* _What is expected_: The answer must be every line from the entries below that contains "computer".

* _Supplied material_:
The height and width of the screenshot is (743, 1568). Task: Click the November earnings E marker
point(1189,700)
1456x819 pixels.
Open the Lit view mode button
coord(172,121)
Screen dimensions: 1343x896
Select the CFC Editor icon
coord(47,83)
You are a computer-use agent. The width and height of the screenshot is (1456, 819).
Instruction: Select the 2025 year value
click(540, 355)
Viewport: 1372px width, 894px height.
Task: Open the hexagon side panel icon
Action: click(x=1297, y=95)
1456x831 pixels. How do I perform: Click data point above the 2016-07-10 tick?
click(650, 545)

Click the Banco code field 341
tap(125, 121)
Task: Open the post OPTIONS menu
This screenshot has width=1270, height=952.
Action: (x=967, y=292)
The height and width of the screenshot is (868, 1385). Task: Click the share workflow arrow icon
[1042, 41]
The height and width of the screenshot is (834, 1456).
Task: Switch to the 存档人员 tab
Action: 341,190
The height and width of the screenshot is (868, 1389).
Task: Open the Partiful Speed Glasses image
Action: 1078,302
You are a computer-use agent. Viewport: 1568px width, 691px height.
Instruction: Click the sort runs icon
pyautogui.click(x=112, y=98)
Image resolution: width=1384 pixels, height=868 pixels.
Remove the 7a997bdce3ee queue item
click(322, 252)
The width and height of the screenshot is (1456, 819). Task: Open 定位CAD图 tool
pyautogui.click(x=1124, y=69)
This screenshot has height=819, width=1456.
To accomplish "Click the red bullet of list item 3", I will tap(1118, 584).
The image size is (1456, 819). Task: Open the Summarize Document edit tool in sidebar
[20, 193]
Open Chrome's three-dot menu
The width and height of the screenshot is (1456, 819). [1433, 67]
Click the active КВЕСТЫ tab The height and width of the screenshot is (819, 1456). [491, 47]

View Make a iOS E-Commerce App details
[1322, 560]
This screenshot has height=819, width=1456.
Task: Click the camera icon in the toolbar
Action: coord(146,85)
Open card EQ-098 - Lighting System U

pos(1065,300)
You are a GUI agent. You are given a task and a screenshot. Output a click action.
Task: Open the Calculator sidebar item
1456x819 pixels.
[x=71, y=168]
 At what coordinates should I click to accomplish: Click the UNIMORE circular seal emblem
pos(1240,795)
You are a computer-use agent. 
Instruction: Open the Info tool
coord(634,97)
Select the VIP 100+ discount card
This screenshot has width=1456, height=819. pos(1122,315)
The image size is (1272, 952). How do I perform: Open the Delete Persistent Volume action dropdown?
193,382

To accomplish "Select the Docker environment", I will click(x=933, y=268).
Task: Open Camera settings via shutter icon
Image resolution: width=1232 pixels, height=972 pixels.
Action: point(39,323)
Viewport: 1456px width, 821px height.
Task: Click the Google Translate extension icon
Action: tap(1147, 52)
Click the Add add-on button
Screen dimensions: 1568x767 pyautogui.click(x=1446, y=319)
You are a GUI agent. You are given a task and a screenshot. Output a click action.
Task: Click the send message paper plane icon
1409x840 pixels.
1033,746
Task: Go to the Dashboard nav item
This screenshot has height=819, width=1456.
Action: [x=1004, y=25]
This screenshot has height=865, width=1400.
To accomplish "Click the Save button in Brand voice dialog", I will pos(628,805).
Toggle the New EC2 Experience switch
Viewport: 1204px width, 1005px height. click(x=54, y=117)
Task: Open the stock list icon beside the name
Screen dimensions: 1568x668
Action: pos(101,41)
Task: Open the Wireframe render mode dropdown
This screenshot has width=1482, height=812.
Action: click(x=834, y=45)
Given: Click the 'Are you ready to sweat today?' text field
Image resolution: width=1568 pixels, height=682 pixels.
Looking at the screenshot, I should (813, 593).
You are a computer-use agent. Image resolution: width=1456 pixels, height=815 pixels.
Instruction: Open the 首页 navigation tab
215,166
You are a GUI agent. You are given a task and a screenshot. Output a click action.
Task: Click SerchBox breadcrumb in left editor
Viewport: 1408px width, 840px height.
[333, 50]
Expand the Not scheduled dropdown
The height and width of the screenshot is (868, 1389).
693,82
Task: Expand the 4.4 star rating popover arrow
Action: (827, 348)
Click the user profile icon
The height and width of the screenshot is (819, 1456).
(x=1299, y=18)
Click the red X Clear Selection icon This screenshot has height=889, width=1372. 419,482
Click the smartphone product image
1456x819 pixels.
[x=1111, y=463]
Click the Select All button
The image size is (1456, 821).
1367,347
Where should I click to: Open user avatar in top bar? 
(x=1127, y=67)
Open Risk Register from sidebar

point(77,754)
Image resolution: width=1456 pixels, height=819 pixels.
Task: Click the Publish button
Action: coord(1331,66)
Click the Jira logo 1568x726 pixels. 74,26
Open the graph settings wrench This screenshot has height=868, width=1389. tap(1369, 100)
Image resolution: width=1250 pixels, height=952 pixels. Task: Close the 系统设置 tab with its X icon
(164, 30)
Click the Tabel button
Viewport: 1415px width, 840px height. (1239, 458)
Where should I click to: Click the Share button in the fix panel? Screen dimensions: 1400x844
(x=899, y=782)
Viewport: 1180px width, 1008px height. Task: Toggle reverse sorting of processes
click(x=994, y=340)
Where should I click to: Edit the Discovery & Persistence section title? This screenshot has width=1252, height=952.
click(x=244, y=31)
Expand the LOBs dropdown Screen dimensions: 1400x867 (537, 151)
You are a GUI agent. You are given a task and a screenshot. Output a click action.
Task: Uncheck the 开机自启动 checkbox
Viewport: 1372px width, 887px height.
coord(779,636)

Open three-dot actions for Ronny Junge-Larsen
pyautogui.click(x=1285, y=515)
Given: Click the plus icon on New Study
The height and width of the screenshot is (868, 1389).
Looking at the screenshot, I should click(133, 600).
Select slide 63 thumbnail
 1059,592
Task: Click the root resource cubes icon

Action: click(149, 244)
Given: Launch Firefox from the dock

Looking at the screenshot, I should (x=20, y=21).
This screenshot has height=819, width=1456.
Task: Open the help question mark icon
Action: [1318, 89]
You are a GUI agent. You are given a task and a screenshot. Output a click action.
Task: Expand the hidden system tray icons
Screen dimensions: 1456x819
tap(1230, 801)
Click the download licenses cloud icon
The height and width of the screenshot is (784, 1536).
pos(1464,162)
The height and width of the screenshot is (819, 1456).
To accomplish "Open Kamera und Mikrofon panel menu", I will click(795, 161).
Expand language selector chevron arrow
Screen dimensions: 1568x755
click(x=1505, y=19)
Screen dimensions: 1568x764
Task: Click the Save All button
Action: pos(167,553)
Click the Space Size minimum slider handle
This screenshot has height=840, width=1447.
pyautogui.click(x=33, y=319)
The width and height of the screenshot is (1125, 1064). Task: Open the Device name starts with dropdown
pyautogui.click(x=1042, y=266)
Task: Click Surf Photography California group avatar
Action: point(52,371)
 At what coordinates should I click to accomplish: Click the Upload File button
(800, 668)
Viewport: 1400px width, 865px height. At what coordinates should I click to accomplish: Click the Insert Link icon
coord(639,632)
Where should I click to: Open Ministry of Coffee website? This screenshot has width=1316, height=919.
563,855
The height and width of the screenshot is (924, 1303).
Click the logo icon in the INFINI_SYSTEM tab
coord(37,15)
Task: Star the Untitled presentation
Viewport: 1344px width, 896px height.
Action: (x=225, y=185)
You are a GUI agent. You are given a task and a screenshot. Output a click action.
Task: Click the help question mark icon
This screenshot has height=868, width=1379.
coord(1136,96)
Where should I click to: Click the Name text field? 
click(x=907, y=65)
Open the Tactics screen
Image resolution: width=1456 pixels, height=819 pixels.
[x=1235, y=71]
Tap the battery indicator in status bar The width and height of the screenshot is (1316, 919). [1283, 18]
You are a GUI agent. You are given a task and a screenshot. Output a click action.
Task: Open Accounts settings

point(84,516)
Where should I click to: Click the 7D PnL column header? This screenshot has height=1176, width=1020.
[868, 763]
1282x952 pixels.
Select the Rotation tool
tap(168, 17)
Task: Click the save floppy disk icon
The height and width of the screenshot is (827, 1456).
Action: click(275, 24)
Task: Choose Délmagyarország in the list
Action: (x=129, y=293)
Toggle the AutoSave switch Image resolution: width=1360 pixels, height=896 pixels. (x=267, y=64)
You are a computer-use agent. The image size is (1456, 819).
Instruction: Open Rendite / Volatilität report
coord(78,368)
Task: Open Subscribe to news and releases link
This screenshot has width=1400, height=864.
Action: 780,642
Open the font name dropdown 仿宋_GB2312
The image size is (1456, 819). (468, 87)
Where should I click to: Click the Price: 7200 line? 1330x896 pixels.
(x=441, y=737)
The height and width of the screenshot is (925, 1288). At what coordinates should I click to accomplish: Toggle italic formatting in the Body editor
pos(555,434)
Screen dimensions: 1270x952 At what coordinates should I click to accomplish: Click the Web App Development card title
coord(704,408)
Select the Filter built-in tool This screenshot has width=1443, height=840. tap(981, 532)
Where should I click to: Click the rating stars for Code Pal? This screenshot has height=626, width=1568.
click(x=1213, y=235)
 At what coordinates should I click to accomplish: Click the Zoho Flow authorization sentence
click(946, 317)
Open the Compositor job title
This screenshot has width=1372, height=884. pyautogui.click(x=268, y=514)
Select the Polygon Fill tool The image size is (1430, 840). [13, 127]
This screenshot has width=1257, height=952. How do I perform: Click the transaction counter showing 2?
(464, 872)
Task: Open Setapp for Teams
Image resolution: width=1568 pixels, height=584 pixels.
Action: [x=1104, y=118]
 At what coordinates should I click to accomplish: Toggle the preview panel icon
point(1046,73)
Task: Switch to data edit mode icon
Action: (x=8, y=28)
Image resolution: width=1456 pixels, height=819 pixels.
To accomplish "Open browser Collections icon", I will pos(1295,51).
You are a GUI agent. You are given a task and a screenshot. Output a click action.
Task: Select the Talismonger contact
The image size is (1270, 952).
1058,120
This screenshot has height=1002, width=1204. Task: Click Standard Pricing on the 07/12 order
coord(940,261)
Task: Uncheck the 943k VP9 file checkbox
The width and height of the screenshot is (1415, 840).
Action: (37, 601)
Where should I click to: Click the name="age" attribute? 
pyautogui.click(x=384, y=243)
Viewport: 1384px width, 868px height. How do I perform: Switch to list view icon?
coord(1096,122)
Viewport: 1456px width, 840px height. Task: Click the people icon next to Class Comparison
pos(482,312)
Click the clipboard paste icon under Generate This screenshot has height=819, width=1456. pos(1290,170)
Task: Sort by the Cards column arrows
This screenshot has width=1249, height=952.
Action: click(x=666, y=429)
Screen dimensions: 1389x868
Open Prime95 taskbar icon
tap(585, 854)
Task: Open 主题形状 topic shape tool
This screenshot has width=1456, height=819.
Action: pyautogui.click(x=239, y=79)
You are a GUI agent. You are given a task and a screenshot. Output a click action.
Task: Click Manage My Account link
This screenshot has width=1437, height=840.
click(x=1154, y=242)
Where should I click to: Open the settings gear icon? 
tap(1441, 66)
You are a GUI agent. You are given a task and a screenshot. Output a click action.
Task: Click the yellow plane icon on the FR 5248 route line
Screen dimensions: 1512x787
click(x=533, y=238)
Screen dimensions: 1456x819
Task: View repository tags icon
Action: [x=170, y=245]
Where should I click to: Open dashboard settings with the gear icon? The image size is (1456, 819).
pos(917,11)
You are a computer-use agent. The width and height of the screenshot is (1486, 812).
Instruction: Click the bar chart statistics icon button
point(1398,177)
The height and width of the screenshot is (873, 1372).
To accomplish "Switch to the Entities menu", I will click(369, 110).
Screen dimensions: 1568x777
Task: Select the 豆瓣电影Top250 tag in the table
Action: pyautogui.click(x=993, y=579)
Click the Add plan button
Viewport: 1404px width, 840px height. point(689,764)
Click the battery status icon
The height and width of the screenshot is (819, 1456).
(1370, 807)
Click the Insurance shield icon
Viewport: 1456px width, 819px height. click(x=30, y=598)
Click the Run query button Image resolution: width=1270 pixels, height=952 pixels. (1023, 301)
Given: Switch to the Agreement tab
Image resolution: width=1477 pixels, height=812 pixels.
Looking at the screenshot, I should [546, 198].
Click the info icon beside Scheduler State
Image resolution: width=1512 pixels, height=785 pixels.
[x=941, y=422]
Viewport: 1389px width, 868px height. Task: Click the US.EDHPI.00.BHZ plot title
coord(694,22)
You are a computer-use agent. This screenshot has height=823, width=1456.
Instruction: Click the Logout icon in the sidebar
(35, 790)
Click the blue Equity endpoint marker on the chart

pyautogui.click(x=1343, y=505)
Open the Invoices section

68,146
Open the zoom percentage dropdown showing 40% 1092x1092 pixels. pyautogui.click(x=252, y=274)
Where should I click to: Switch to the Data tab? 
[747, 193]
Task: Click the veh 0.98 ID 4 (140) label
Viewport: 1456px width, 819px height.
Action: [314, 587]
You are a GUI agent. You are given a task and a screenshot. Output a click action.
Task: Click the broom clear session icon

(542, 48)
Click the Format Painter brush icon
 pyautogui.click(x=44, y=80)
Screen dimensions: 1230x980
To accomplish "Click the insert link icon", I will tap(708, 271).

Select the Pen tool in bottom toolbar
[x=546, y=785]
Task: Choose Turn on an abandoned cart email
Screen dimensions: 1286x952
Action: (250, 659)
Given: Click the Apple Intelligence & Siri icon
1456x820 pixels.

* _Exercise response_:
You are a computer-use agent. The width and height of the screenshot is (1456, 819).
You are a computer-use agent. Viewport: 1568px width, 691px height.
You are a computer-use agent. 
You are a computer-use agent. Image resolution: width=1456 pixels, height=815 pixels.
You are a computer-use agent. The image size is (1456, 819).
You are a computer-use agent. The width and height of the screenshot is (1486, 812).
You are a computer-use agent. This screenshot has height=823, width=1456.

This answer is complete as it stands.